YOUR TASK:
Drop every picture, then repeat the records exactly.

Stored data entries
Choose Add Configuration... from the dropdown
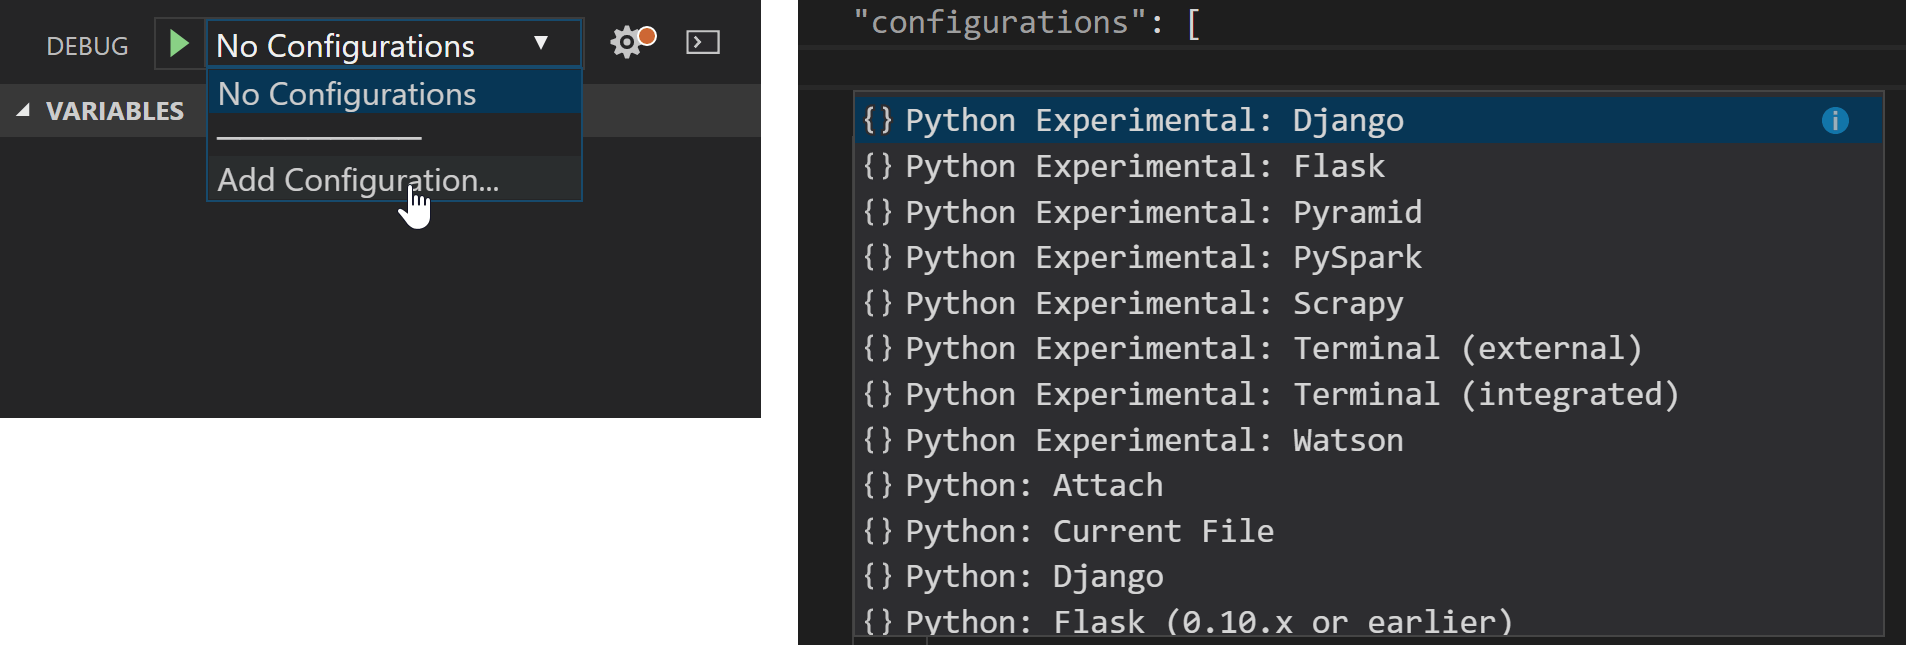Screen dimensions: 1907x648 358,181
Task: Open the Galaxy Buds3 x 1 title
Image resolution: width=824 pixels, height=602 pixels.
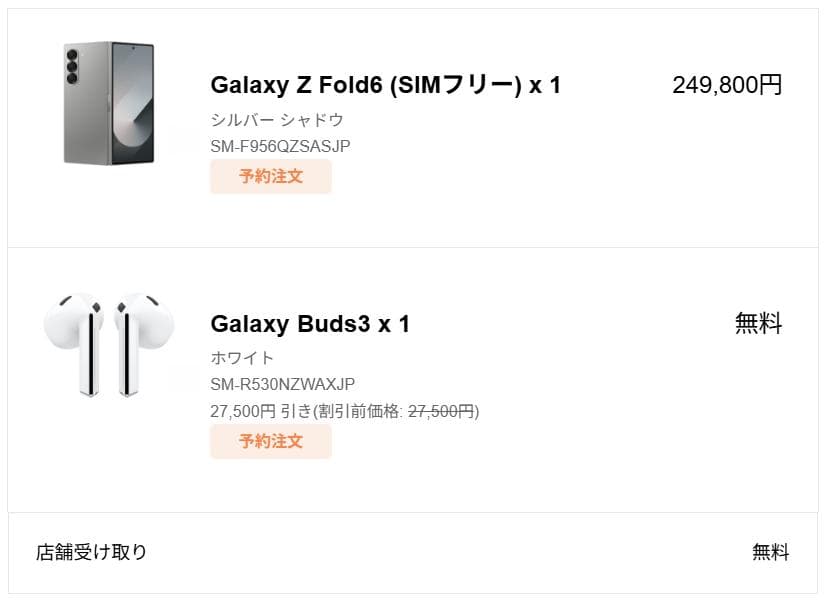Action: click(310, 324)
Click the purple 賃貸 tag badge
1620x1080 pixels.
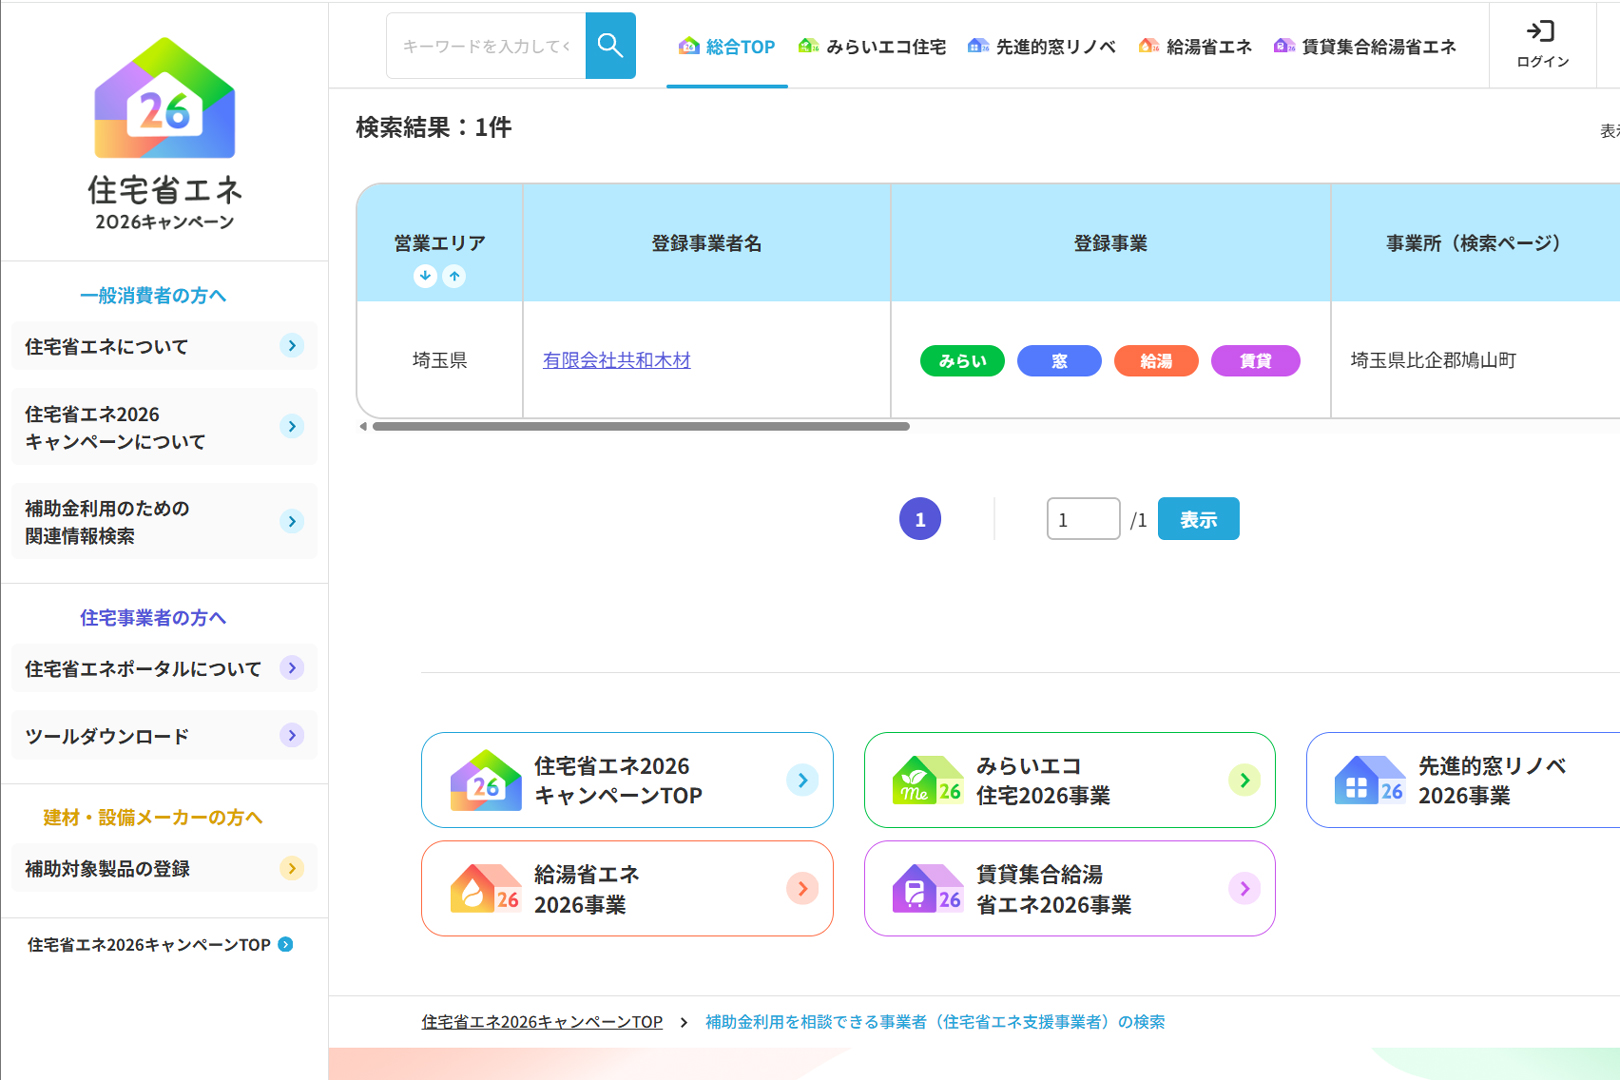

OUTPUT FOR THIS TASK:
Choose Add Configuration... from the dropdown
Screen dimensions: 1907x648 358,181
Task: Open the Galaxy Buds3 x 1 title
Image resolution: width=824 pixels, height=602 pixels.
Action: click(310, 324)
Click the purple 賃貸 tag badge
1620x1080 pixels.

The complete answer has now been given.